1. ## Prove that function is identically zero?

Let $f(x)$ be a continuous function in $[-1, 1]$ and satisfies $2f(2x^2 - 1) = 2x\cdot f(x)\ \forall\ x\in [-1, 1]$. Prove that $f(x)$ is identically zero $\forall\ x\in [-1, 1]$.

2. Originally Posted by fardeen_gen
Let $f(x)$ be a continuous function in $[-1, 1]$ and satisfies $2f(2x^2 - 1) = 2x\cdot f(x)\ \forall\ x\in [-1, 1]$. Prove that $f(x)$ is identically zero $\forall\ x\in [-1, 1]$.
$2f(2x^2 - 1) = 2x\cdot f(x)\ \forall\ x\in [-1, 1]$

2 cancels out both sides, why it is there?

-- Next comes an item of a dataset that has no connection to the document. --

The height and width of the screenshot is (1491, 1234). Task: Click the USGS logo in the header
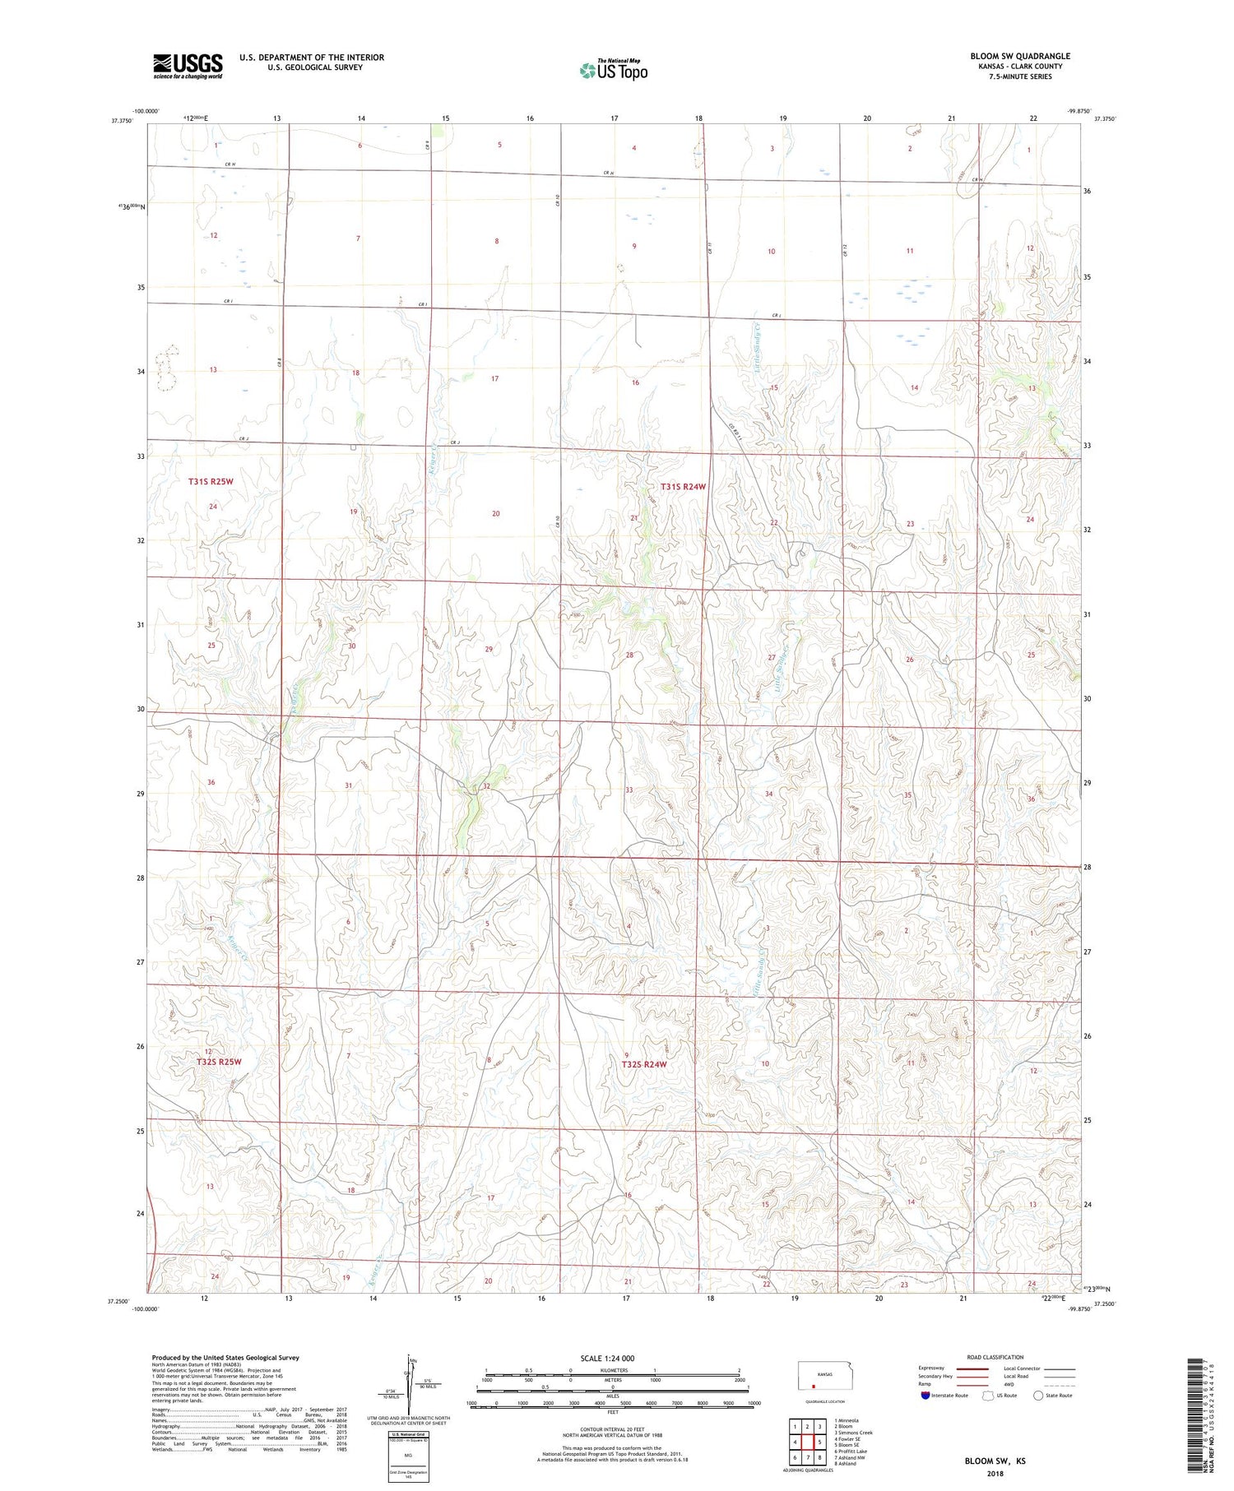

I think it may be $f(2x^2 - 1) = 2x\cdot f(x)\ \forall\ x\in [-1, 1]$.

3. Well, I'm having a go at $f(2x^2-1)=2xf(x)$, which seems more sensible. To start with, putting $-x$ for $x$ shows that $f(-x)=-f(x)$, so we can concentrate on the interval $[0,1]$.

So put $x=\cos\theta$ for $\theta\in[0,\pi/2]$ to derive $f(\cos 2\theta)=2\cos\theta f(\cos\theta)$ (1).

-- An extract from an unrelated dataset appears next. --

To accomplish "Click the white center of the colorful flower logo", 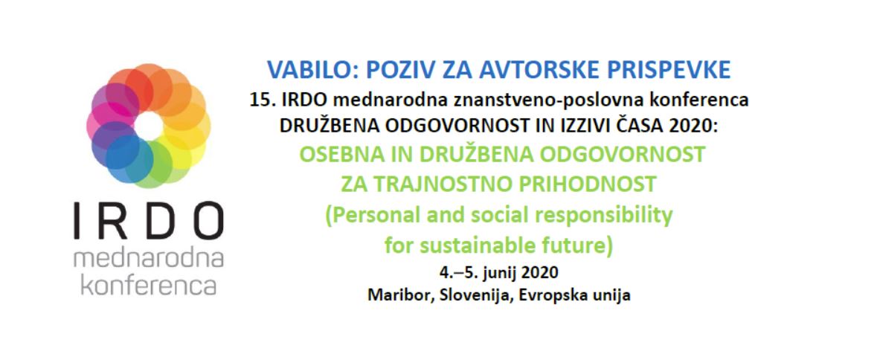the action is tap(149, 126).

Putting $x=\sin\theta$ gives $f(-\cos 2\theta)=2\sin\theta f(\sin\theta)$, or $f(\cos 2\theta)=-2\sin\theta f(\sin\theta)$ (2).

It is clear from (2) that $f(1)=0$.

Putting $\theta=\pi/4$ in (1) and (2) gives $f(0)=\surd 2f(1/\surd2)=-\surd2f(1/\surd2)$, so now $f(\sin 0)=f(\sin \frac\pi4)=f(\sin\frac\pi2)=0$.

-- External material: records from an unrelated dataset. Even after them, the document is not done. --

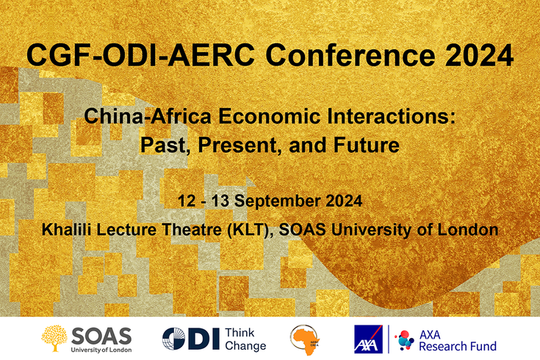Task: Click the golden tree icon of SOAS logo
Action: click(56, 338)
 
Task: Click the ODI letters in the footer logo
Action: click(190, 339)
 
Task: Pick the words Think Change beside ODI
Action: click(245, 339)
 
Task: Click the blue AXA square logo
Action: click(369, 339)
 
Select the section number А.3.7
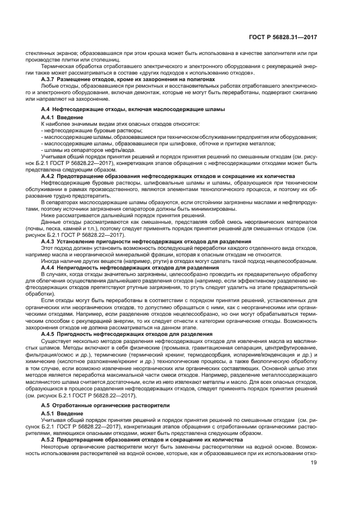point(50,79)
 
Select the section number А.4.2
point(50,176)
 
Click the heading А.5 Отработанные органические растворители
point(98,406)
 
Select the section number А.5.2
point(50,439)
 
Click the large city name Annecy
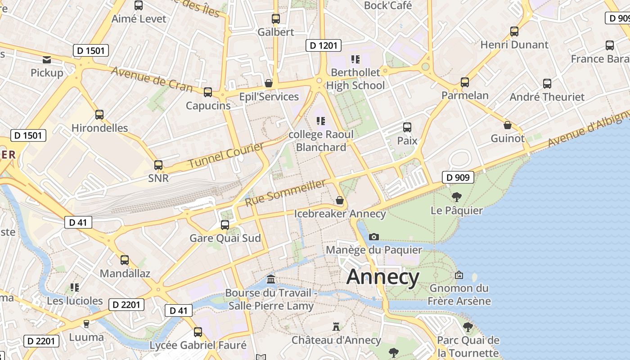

Put $\theta=\pi/8$ in (1) and (2) now shows that $f(\sin\frac\pi8)=f(\sin\frac{3\pi}8)=0$.

Now direct substitutions, the identity $\sin(\pi/2-\theta)=\cos\theta$ and previous results show that $f(\sin\frac\pi{16})=f(\sin\frac{3\pi}{16})=f(\sin\ frac{5\pi}{16})=f(\sin\frac{7\pi}{16})=0$.

So far we know that

$f(\sin 0)=f(\sin\frac\pi{16})=f(\sin\frac{2\pi}{16})=f(\s in\frac{3\pi}{16})=f(\sin\frac{4\pi}{16})=f(\sin\f rac{5\pi}{16})=f(\sin\frac{6\pi}{16})$ $=f(\sin\frac{7\pi}{16})=f(\sin\frac{8\pi}{16})=0$.

You can see how to proceed. We can prove by induction that for all positive integers $n$, $f(\sin \theta)=0$ whenever $\theta\in S_n=\{\frac{k\pi}{2^{n+1}}:0\leq k\leq 2^n\}$.

The function $g(\theta)=f(\sin\theta)$ is continuous on $[0,\pi/2]$ and vanishes on $S=\bigcup_{n=1}^\infty S_n$. Moreover $S$ is dense in $[0,\pi/2]$ (anyone else want to prove this?)

It follows that $g(\theta)=0$ on $[0,\pi/2]$ and therefore $f(x)=0$ on $[0,1]$ and therefore on $[-1,1]$.